Analyst sceptical about a return to $20/bushel canola prices

Apr 14, 2023 | 1:27 PM

The sharp drop in canola prices caught more than a few people off guard last month.

But farmers hoping for a return to canola prices in the high teens will likely be disappointed, according to Mike Jubinville, the senior market analyst with MarketsFarm.

Speaking to farmers during a recent webinar, Jubinville described the price drop of canola as the March Massacre.

“Canola dropped about $100 a tonne in a very short period of time on the futures. To us, those losses seemed well over done, and we are seeing elements of a corrective rebound in the process,” Jubinville said. “Still, these macro economic worries that linger create a bit of a wet blanket on rally potential not just on canola, but I think for all commodities.”

Jubinville was asked if he thought there was a chance for old crop canola to return to $20 a bushel.

“Honestly, I don’t think so. We’d love to see it but it’s going to require something of significance and especially a real rebound in terms of vegetable oil markets worldwide, which have been under some pressure,” he said.

Jubinville said there would have to be some sort of threat on the vegetable oil market to reenergize canola prices. He also said the European rapeseed market has also been trending lower along with excess supplies of Australian product.

He said without some reintroduction of a new bullish catalyst, $20 per bushel seems high.

“I don’t know, maybe the wildcard of an inflamed Black Sea region and the war could inspire that re-emergence of risk premium in all marketplaces,” he said. “But it’s just too impossible to predict that at this stage.
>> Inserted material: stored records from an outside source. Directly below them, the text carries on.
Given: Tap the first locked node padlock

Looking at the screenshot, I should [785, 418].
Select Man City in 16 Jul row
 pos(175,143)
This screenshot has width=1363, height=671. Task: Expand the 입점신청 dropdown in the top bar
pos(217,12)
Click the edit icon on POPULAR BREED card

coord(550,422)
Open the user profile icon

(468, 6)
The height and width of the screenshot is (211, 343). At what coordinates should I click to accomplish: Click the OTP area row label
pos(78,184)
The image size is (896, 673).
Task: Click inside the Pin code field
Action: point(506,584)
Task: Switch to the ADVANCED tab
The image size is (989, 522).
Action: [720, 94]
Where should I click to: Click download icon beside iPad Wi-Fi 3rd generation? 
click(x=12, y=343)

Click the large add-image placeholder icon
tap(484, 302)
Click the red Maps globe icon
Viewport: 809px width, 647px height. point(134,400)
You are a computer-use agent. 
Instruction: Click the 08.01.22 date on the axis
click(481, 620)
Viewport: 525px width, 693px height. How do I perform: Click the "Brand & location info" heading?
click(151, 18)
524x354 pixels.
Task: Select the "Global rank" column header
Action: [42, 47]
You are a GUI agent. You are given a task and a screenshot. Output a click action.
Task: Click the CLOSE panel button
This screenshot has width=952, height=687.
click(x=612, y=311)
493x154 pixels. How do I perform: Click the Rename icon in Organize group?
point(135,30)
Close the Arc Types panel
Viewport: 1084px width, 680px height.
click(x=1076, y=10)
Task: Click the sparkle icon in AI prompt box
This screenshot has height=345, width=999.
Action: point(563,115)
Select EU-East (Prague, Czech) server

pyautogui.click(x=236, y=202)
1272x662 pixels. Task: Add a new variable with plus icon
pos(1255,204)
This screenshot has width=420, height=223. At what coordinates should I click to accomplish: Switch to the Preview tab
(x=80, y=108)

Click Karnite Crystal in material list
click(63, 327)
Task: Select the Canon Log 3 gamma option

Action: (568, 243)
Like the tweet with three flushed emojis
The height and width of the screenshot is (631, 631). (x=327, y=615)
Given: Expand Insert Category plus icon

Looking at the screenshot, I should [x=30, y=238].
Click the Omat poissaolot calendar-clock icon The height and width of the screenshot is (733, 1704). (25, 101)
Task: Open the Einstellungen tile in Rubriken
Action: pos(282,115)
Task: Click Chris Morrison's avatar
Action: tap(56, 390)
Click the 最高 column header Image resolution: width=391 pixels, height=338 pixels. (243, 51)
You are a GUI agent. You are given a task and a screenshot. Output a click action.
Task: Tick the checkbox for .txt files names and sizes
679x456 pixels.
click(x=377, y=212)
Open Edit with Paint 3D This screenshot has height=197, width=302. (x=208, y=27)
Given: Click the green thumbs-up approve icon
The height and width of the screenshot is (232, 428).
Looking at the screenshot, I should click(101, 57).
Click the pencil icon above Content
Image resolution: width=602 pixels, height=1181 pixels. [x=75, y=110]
Jubinville said the good news is the positive reports of canola crushing.

“The domestic crush side of things is going to be going gang busters throughout the rest of the market. It’s the export side that I wonder sometimes how we’re going to be able to compete aggressively into the Chinese market, but we’re losing ground. We’re seeing cheaper product from Australia and elsewhere,” he said.

Producers participating in the webinar were asked if rising production costs were going to change their canola seeding intentions.

The majority of producers, 60 per cent, said they will seed their intended area, while 31 per cent indicated input costs would lower their canola area and nine per cent were planning to seed even more canola.